**What you will do**
Copy the data verbatim and leave out every picture.

===== Provided data

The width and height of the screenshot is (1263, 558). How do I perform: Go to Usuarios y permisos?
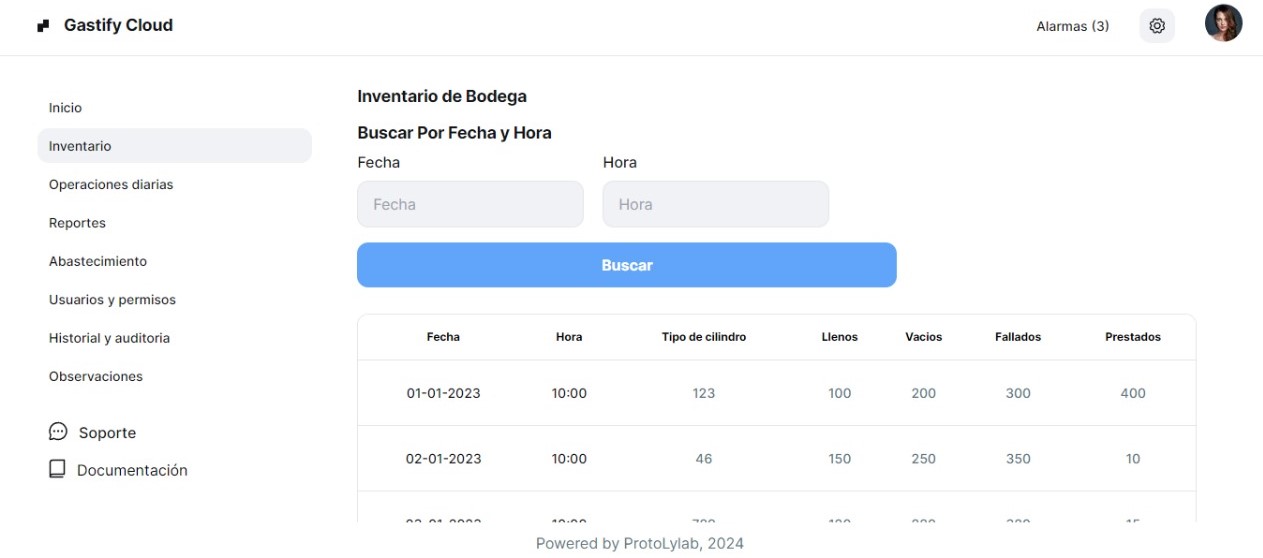click(x=112, y=300)
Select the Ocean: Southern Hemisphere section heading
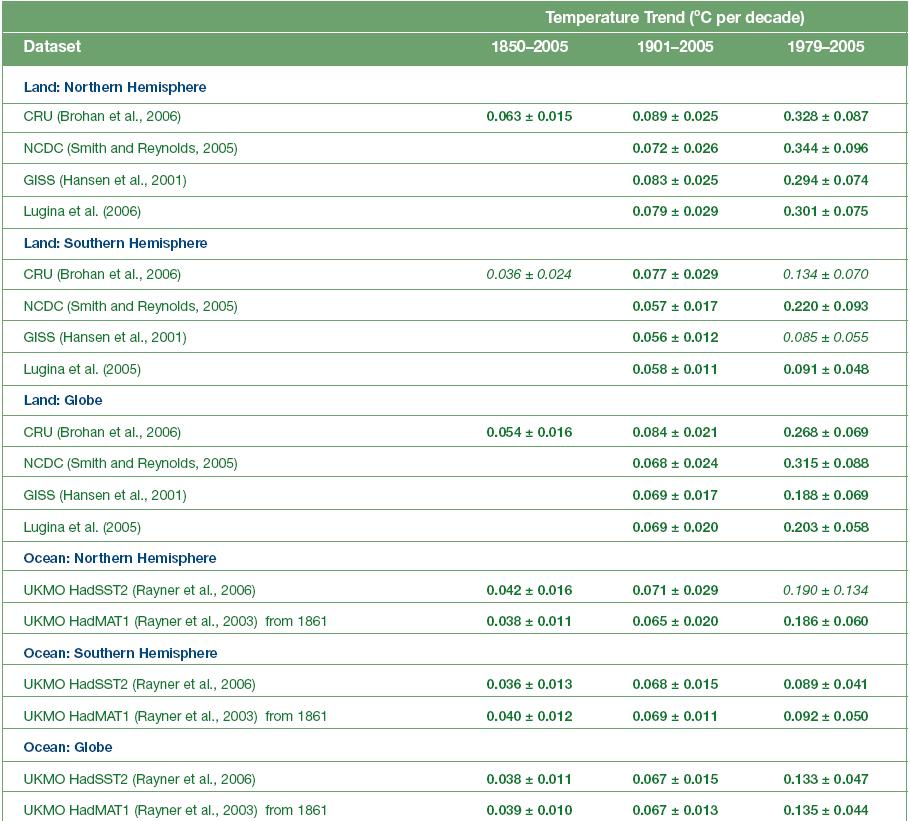This screenshot has width=909, height=821. click(x=121, y=653)
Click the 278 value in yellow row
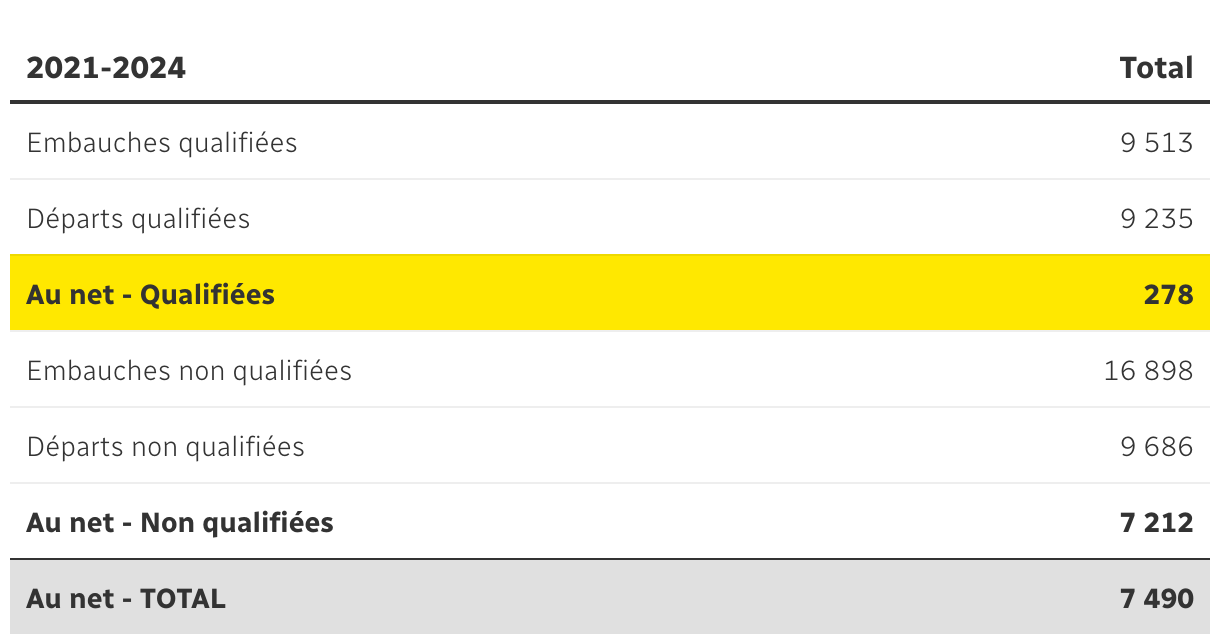1220x644 pixels. [1168, 295]
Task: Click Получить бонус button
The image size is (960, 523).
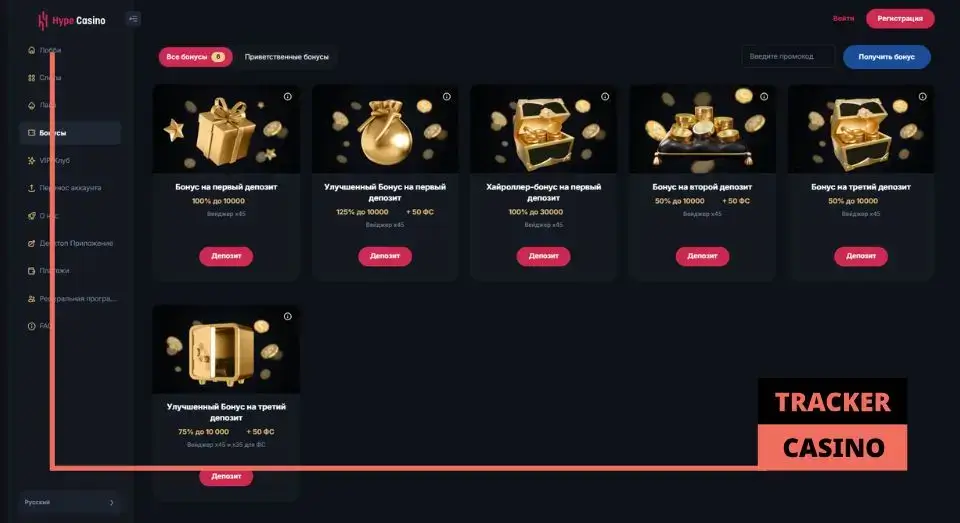Action: coord(887,57)
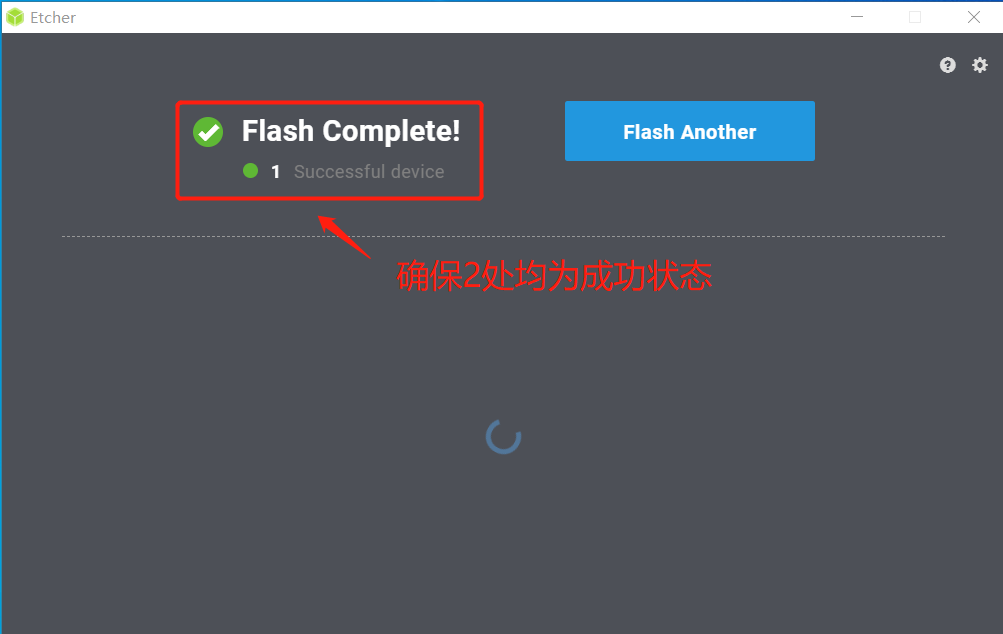Click the circular loading spinner

(x=503, y=437)
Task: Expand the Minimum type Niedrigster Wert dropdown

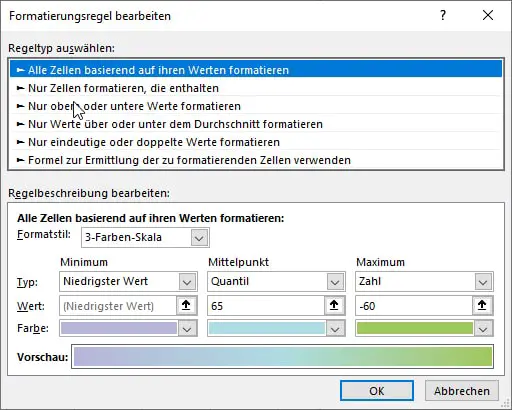Action: point(128,282)
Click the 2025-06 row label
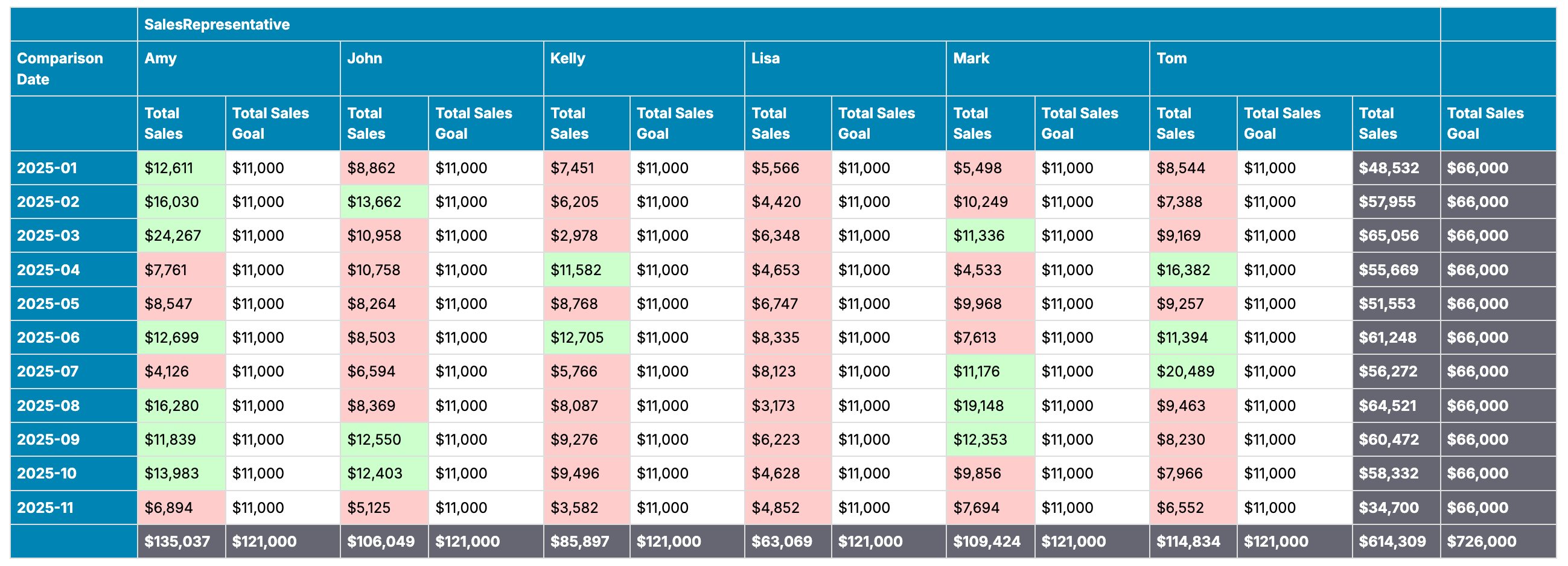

==========

**Expected output**
The width and height of the screenshot is (1263, 558). How do I perform: Go to Usuarios y permisos?
click(x=112, y=300)
Select the Ocean: Southern Hemisphere section heading
This screenshot has width=909, height=821. click(x=121, y=653)
Click the 278 value in yellow row
1220x644 pixels. [1168, 295]
Task: Click Получить бонус button
The image size is (960, 523).
Action: coord(887,57)
Click the circular loading spinner

(x=503, y=437)
Task: Expand the Minimum type Niedrigster Wert dropdown

Action: point(128,282)
Click the 2025-06 row label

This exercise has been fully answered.